For the summer program's academically advanced students, most of whom are black or Hispanic, the experience offers more reasons to include research in their medical aspirations. The students then are tracked during their undergraduate studies to see whether they continue research-related studies.

Elue said the program confirmed his passion for research and medicine.

"It was geared toward what I was there for, and let me know this is the profession I want to go into," said Elue, who maintains a 4.0 grade-point average at Whitney M. Young Magnet High School and said he wants to study medicine at Harvard, Yale or Princeton.

During the summer, TEACH Research students are divided into groups of four and randomly assigned to one of three research projects. The other two projects looked at barriers to smoking cessation and the influence of religion or spirituality on specifying an end-of-life decision maker.

The high school students work with student mentors from Pritzker School of Medicine and the University, who are also conducting research. Each team of high school students and student mentors is also assigned a faculty mentor from the medical center.

All of the projects looked at issues where "medicine draws on tools from the social sciences," explained David Meltzer, Director of the Center for Health and the Social Sciences and Principal Investigator of the $1 million National Institutes of Health grant that funds the program. "This is not busy work. This is real research that will be used in real papers," Meltzer said.

The program started six years ago when Kim Ransom, Director of the University of Chicago's Collegiate Scholars Program, was looking for a high school program at the Medical Center, and Vineet Arora, Assistant Dean for Scholarship and Discovery at Pritzker, wanted to start one.

"Students would say, 'I want to be a doctor,' but their desires did not match their understanding of what they needed to do to realize their goals," Ransom explained. "We agreed it would be great to have a more in-depth program where students could get a much better idea of how to get from A to Z."
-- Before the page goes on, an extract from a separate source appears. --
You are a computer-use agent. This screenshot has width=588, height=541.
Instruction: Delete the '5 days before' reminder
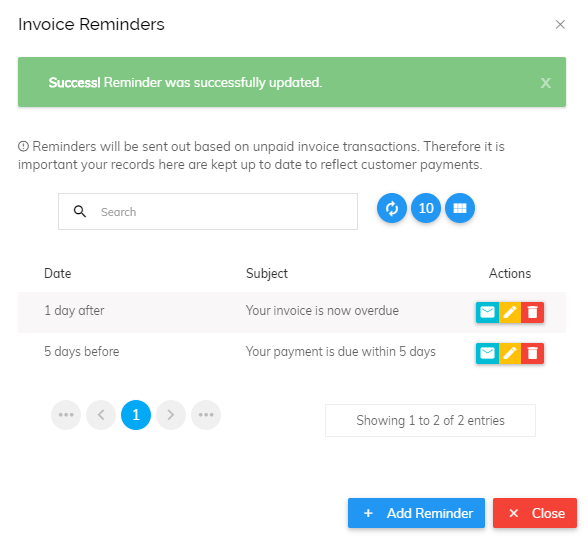pos(532,353)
Mutual colleagues connected Ransom and Arora just as Meltzer discovered that the National Institutes of Health was requesting proposals for a $1 million, five-year grant for programs aimed at ushering minorities into medical research careers.

"The key is to become a researcher," said Arora, who had always had an interest in combining mentorship with medical education. "Think about health disparities. For a researcher to have a significant impact, [he or she] needs to have experience in the community; so we need to diversify the researchers we have."
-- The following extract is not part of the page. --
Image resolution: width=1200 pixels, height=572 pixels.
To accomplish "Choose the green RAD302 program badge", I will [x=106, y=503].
Since its inception, more than 50 students have completed the program. Most of them have gone on to become pre-med students at elite universities and continue pursuing an interest in research. 

Without the program's focus on encouraging research, Stephanie Poindexter, a TEACH Research alumna, said she probably would not have included research in her plans to study medicine. "After the research project, I saw how necessary it is," said Poindexter, now a sophomore anthropology pre-med student at Washington University in St. Louis. "[With research] you can improve something, and 20 years from now, they'll be using that method."

Like many of the program's alumni, Poindexter leveraged her TEACH Research connections to land a summer job working on a clinical genetics study at the University Medical Center. "It's comforting to come back here versus some strange hospital that I've never been in. It's like coming home."